Apesar de a Justiça ser comumente representada pela deusa grega Thêmis, que tem os olhos vendados, sustento nesta pesquisa que o verdadeiro sentido embotado do Judiciário é a audição, não a visão. Desumanizado, o Judiciário não escuta; ao não escutar, desumaniza-se ainda mais, objetificando as pessoas a quem se dirige. Com isso, além de estreitar as fronteiras do acesso à justiça, faz-se antidemocrático, negando aos envolvidos e envolvidas em conflitos judiciais o que provavelmente seria a maior chance de influência que poderiam ter em seus julgamentos: sua palavra viva. Sem a devida escuta, uma Justiça satisfatória, humana, acessível e democrática torna-se terra distante.

            Com o uso franco de metáforas a Autora esquematiza o plano da Dissertação, com uma inversão narrativa quanto à descrição dos capítulos, que melhor que a metáfora do comboio (evocativa do fecho da escrita no percurso cotidiano entre o Porto e Coimbra, bem poderia ter tomado a outra metáfora, essa a do paradoxo do navio de Teseu, na sua versão original em Plutarco para os mais eruditos ou na versão juvenil dos gibis citada em WandaVision, em qualquer caso expondo a indagação sobre qual o navio real, o que partiu do ponto A, inteiramente reconstruído no itinerário, considerando o que chegou no ponto B:

            O primeiro capítulo é por onde se embarca: o estado da arte do que se sabe sobre a satisfação ou insatisfação da população brasileira com o trabalho do Poder Judiciário. Na sensação da maioria dos usuários e usuárias, o Judiciário simplesmente não lhes entrega providências, modificações no estado das coisas e consequências que sejam percebidas como satisfatórias. Lentidão, custos e a complexidade de sua utilização são os fatores mais citados.

            Para este estudo, no entanto, existe um fator crucial ainda bastante invisibilizado que contribui consideravelmente para o descontentamento: as pessoas deixam de ser devidamente escutadas. Veremos o que o exame das principais pesquisas de opinião da área tem a dizer.

            Depois de embarcados, a ver por quais trilhos andar de forma a acomodar o percurso pretendido.
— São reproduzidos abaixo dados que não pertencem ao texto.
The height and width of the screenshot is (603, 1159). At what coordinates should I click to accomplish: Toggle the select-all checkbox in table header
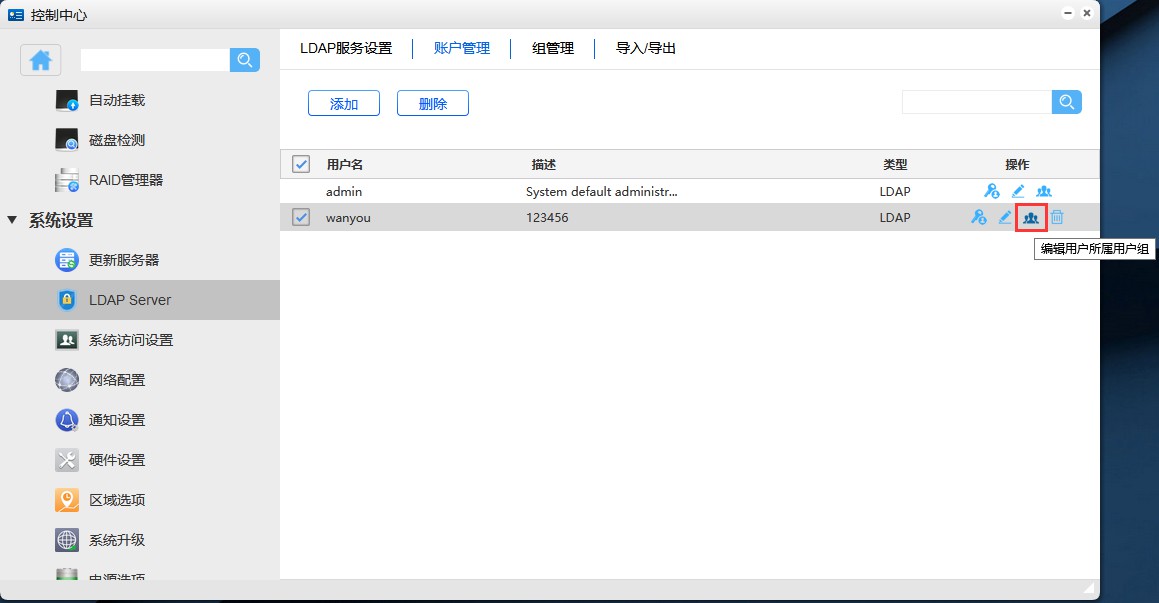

O segundo capítulo refere-se à base teórica escolhida para alicerçar o direito de escuta das partes, que pertence ao campo dos Direitos Humanos, isto pela porta do Acesso à Justiça e sob a ótica do Direito Achado na Rua. Esses são os andaimes teóricos em que o direito de escuta das partes se escora na sua construção e soerguimento, explorados neste capítulo.

            O quarto capítulo é o percurso imaginado. O caminhar, o fazer, o realizar – e aqui chamado de percurso para que fique clara a ideia de continuidade, constante aperfeiçoamento e devir, e não algo acabado, fixo. Será o local para se apresentar em detalhes como se pensou e se arquitetou o direito de escuta das partes, com enfoque na importância da escuta e no modo como a mesma deve acontecer, isso tanto do ponto de vista da escuta em si, como do ponto de vista processual.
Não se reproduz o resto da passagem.